Policy Agent retrieval of LDAP objects

The design of the LDAP object tree should be carefully thought out. The Policy Agent uses a variety of mechanisms to search for and retrieve objects from an LDAP server:

• An initial search is done for a subtree of objects based on the SearchBaseDN parameter on the ReadFromDirectory statement.
• If any objects retrieved by this initial search contain subtree pointer references (using the ibm-policySubtreesAuxContainedSet attribute) then a search is done for all such subtrees. This is a recursive search: additional objects retrieved might also contain subtree pointer references.
• The above searches use a filter to retrieve only certain object classes. For LDAP protocol version 3, the default is to scan only for the ibm-policy object class. This is an abstract object class from which all other policy object classes are derived. Most LDAPv3 servers implement abstract and auxiliary classes such that this search will properly retrieve policy, and only policy, object classes. However, some LDAPv3 servers do not honor abstract/auxiliary object classes as a search filter. For these servers, specify LDAP_AbstractPolicy NO on the ReadFromDirectory statement. This causes the searches to use a filter that retrieves ALL object classes.
• All of the above searches may be scoped, or filtered, using keywords specified on the ReadFromDirectory statement parameters SearchPolicyKeyword, SearchPolicyGroupKeyword, or SearchPolicyRuleKeyword. The LDAP server returns only objects with any matching keywords.
• Some objects retrieved using the above searches may contain DN pointer references to additional objects. These objects are individually retrieved. If the object to be retrieved is a policy rule, then a subtree search is performed, using the keywords specified on the ReadFromDirectory statement. All other objects are retrieved as single objects, using the DN pointers (no keywords are used on the search).
• All policy rule objects retrieved using the above searches are further filtered using the PolicyRole parameter on the ReadFromDirectory statement. Any rules that do not match policy roles specified on the ReadFromDirectory statement are discarded.

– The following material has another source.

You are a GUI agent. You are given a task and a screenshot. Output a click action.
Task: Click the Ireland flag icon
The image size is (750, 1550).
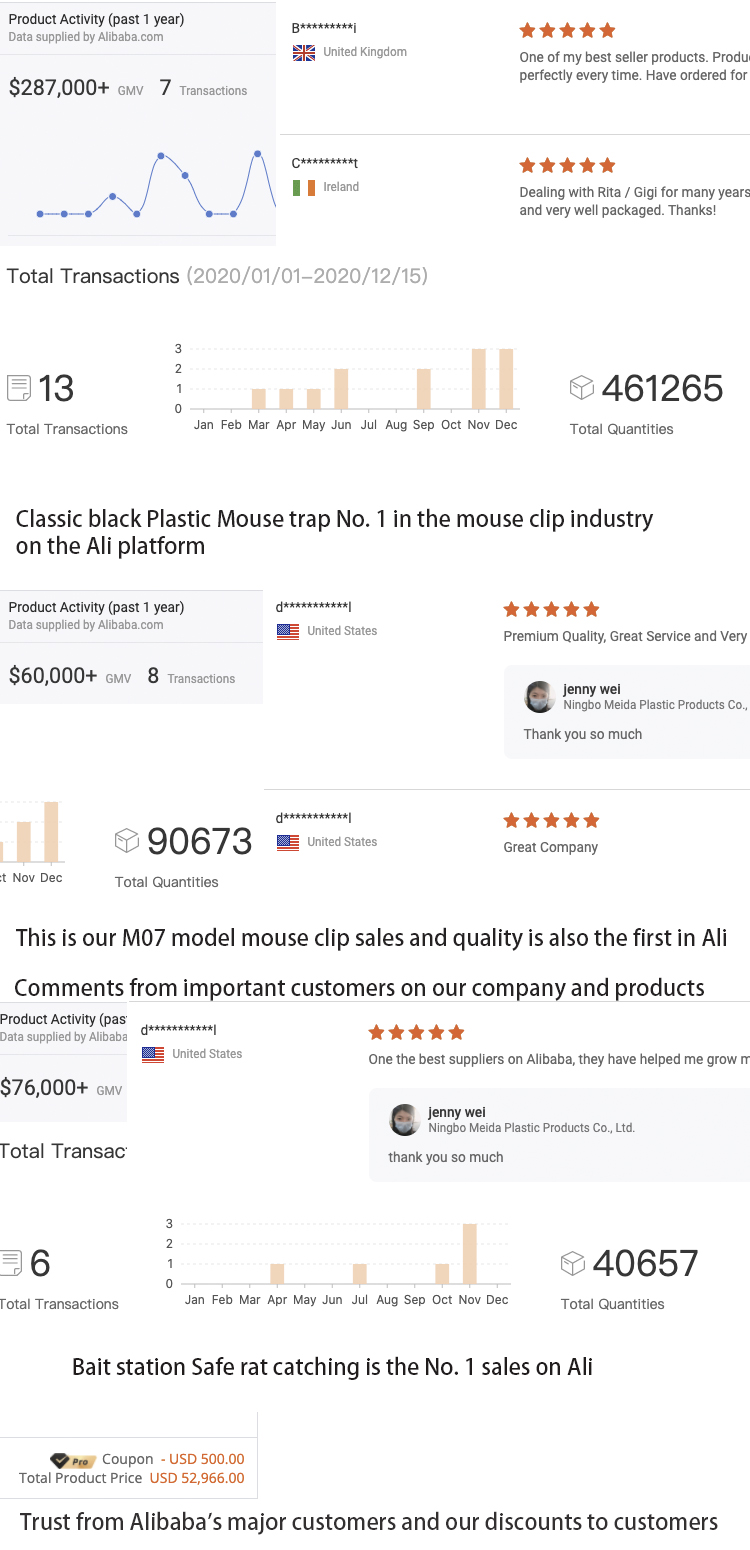304,187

Therefore, it is possible to design an LDAP tree such that a minimal set of objects is initially retrieved, followed by many additional individual LDAP retrievals. If the total set of objects is large, there is a performance impact to retrieving objects in this manner. If possible, try to design the tree and the ReadFromDirectory parameters to retrieve the largest set of objects initially, to achieve the best performance, or to use subtree pointer references to retrieve larger sets of objects in one operation.